Trabalho infantil, violência, achatamento salarial, horas extras, medo e ameaça constante de fechamento das fábricas, segregação: vale tudo para fazer com que um tênis vendido por US$ 120 na Nike Town de São Francisco custe US$ 2 para ser produzido na Indonésia; ou que a camiseta Pocahontas da Wal-Mart se equipare a quase cinco dias de salário dos operários que a confeccionaram no Haiti. Na outra ponta, os executivos globais que consumam o processo de desmaterialização são contaminados pelo “toque de Midas” que o halo das marcas lhes dá e se tornam eles próprios “superstars”.

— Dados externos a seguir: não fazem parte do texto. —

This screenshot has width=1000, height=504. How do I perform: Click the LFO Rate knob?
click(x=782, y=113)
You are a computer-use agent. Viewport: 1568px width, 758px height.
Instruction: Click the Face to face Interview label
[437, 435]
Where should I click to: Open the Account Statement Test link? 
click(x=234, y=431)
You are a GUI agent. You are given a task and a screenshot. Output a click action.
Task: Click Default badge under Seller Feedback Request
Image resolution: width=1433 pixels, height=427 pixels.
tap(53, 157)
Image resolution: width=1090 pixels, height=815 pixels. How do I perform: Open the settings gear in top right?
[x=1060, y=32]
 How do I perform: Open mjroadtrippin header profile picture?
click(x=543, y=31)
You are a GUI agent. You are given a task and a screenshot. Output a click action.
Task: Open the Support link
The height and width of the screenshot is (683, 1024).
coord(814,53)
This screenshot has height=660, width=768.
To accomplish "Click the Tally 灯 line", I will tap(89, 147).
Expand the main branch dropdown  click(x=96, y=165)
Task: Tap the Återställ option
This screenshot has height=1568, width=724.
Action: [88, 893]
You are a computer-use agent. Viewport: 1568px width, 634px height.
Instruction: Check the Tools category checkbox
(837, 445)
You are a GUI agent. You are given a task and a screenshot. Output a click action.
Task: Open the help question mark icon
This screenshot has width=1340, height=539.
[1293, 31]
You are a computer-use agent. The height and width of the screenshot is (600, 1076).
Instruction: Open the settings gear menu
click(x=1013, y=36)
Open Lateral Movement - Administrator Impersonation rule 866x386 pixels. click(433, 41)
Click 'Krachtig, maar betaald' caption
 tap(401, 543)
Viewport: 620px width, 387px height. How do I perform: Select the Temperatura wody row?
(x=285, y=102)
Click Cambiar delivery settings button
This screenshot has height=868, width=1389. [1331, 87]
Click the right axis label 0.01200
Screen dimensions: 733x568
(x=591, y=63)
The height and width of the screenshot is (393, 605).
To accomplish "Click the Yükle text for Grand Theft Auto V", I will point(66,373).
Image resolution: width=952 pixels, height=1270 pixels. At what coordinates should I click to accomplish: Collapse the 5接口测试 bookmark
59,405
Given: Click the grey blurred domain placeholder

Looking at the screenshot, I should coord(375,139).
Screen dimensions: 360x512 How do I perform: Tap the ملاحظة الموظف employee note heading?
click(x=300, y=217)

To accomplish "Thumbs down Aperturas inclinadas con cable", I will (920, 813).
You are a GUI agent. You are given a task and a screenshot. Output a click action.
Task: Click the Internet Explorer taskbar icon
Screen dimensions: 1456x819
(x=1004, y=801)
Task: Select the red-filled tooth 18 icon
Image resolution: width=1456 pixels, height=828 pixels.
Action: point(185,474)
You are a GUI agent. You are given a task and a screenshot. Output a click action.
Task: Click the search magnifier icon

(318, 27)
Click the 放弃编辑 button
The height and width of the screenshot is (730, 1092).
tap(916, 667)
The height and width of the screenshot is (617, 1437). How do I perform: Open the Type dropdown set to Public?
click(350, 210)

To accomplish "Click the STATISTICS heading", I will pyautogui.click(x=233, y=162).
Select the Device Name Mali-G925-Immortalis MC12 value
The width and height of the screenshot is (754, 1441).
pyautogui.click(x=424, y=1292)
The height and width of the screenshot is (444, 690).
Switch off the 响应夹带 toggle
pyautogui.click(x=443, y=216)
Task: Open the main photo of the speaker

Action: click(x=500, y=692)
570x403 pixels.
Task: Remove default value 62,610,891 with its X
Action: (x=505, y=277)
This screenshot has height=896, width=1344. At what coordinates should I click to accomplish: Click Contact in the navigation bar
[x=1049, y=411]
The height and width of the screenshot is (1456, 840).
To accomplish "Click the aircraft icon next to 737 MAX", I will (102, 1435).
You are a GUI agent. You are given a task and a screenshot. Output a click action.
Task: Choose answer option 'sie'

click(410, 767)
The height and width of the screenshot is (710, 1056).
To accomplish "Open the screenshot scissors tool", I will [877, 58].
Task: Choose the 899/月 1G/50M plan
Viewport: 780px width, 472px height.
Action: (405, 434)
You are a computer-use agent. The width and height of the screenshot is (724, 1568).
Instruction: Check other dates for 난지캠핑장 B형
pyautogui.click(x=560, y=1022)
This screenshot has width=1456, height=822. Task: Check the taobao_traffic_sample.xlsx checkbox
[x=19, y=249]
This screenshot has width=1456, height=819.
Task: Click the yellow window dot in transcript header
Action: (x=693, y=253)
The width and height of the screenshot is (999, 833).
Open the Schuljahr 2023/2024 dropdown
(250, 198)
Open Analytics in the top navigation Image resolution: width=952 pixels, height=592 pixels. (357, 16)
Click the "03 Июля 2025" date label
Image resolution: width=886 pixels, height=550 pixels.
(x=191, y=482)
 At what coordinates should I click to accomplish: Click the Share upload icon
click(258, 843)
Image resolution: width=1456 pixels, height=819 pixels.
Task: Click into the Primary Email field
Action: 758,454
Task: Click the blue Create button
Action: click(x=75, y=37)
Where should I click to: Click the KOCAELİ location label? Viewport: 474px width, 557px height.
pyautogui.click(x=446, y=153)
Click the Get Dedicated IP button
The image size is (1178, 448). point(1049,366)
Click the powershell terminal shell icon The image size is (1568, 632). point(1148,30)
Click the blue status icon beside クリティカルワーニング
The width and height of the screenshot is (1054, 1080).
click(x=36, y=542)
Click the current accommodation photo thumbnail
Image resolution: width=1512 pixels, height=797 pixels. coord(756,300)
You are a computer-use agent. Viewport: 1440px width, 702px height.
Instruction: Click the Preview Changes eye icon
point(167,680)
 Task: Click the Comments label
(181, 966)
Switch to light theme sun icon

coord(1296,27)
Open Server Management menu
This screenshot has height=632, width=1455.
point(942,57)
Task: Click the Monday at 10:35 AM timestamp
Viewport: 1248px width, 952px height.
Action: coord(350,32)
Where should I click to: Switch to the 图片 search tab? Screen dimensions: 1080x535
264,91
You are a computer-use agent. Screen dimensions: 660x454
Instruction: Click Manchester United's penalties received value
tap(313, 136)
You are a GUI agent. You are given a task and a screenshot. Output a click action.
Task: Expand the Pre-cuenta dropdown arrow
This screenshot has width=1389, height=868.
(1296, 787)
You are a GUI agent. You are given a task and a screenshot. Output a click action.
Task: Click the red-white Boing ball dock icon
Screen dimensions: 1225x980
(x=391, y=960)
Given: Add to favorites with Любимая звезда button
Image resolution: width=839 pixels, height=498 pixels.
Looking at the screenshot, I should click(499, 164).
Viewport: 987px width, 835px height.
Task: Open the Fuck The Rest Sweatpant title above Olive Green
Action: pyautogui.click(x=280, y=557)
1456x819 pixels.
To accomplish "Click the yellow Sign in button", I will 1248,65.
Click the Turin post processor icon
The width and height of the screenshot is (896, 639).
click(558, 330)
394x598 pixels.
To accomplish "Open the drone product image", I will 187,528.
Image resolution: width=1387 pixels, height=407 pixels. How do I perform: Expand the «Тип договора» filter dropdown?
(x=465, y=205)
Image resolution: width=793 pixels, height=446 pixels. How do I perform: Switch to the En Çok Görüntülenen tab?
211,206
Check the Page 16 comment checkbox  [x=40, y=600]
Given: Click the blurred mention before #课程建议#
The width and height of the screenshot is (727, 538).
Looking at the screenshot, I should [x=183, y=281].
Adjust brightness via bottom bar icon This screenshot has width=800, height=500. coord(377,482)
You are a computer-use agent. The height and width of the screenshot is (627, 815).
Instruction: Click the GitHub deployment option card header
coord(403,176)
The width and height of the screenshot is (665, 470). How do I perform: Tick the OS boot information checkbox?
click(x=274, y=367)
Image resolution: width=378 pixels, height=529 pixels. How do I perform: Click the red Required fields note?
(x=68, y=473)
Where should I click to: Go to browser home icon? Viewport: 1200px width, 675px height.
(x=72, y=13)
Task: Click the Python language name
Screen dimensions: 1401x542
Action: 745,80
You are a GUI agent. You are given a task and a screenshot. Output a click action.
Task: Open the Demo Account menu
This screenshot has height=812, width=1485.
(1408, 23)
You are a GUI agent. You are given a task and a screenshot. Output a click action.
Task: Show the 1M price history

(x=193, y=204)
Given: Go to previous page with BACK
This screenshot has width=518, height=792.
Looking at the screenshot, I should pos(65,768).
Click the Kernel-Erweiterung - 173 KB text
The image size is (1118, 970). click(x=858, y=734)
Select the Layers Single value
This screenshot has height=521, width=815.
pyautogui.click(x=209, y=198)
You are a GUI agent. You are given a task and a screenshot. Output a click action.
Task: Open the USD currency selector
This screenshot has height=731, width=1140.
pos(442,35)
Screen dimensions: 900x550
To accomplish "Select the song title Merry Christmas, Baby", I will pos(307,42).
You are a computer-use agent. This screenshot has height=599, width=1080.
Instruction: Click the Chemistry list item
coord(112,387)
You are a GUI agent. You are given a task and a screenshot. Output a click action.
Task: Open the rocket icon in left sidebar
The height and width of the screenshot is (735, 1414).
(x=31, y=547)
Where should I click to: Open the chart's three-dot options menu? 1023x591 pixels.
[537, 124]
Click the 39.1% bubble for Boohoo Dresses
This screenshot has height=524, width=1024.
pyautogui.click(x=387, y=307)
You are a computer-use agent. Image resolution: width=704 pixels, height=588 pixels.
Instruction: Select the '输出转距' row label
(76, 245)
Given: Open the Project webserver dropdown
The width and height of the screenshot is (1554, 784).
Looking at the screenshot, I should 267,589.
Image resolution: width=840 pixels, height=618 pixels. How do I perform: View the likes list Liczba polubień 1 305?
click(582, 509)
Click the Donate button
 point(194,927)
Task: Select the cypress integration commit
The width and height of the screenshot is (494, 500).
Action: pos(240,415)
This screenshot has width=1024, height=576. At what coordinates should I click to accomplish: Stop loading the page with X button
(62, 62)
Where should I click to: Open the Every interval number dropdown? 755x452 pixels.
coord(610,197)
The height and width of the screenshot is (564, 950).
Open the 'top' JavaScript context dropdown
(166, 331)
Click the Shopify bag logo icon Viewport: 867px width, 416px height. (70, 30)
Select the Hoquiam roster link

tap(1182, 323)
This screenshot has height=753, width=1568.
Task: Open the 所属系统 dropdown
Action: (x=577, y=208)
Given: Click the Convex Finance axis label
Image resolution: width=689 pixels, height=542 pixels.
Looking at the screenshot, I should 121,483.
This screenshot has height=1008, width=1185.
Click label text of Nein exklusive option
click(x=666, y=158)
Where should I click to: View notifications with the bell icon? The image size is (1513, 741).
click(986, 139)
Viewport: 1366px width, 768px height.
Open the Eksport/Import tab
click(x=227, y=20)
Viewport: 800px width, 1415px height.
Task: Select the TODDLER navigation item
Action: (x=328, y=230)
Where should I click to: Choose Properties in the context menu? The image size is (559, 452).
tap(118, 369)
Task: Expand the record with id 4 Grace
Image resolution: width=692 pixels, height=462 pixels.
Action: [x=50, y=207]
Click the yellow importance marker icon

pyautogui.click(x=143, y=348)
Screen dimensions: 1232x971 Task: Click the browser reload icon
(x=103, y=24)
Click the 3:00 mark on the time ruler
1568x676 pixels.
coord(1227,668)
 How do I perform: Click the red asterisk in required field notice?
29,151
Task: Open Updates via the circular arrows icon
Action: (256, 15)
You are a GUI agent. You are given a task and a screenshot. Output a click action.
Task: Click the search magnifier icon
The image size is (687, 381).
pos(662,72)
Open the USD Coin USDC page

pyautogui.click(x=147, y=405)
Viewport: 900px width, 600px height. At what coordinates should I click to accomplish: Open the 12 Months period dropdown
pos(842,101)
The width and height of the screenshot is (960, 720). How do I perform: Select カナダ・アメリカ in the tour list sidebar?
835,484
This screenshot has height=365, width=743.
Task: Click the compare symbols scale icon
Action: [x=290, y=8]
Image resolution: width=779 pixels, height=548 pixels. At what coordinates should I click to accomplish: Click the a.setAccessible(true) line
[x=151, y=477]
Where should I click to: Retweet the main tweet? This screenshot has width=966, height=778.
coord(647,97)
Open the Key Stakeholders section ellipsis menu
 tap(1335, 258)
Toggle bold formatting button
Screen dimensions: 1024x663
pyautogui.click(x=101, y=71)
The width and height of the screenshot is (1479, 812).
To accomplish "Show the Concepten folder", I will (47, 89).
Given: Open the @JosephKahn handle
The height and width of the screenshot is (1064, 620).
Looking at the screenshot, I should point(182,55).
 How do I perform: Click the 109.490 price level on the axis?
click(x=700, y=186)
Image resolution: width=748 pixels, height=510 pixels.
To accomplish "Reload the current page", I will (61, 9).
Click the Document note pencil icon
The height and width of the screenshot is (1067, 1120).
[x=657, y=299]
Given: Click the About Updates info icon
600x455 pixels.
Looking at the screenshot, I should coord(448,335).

Finalmente, “Sem Logo” discute a contestação às marcas e às corporações. Primeiro a esperta “culture jamming”, que consiste na apropriação indébita dos logos, seja desvirtuando seu significado, seja desrecalcando toda a sua perversidade latente. A ela se acrescentam a reivindicação de espaços não-colonizados, expressa pelo bem-humorado movimento de resgate das ruas e as campanhas de ataque e boicote às marcas, particularmente à Nike, à Shell e ao McDonald’s, cujas histórias são relatadas no livro. Questionadas e pressionadas, as corporações tentaram preservar sua imagem formulando “códigos de ética empresarial”. Mas já era tarde demais: no final da década o conflito extrapolara para além da marca, somara-se a outros processos e lutas, engrossando o movimento de resistência à globalização.

Agora os sem-terra, os índios de Chiapas, os militantes de todas as causas, os ambientalistas, as minorias do Primeiro e do Terceiro mundo formam uma “coalizão de coalizões” para afirmar que “um outro mundo é possível”. Até que ponto tal movimento configura a existência de alternativa(s) à globalização neoliberal é, evidentemente, uma questão em aberto.

De todo modo, algo está acontecendo. Otimista, Naomi Klein arrisca: “Deve ter alguma coisa, acho eu, com a própria definição de revolução”.

Resenha

Sem Logo – A Tirania das Marcas em um Planeta Vendido

Naomi Klein
Tradução: Ryta Vinagre
Record

Publicado in Folha de São Paulo, sábado, 11 de maio de 2002. Jornal de Resenhas.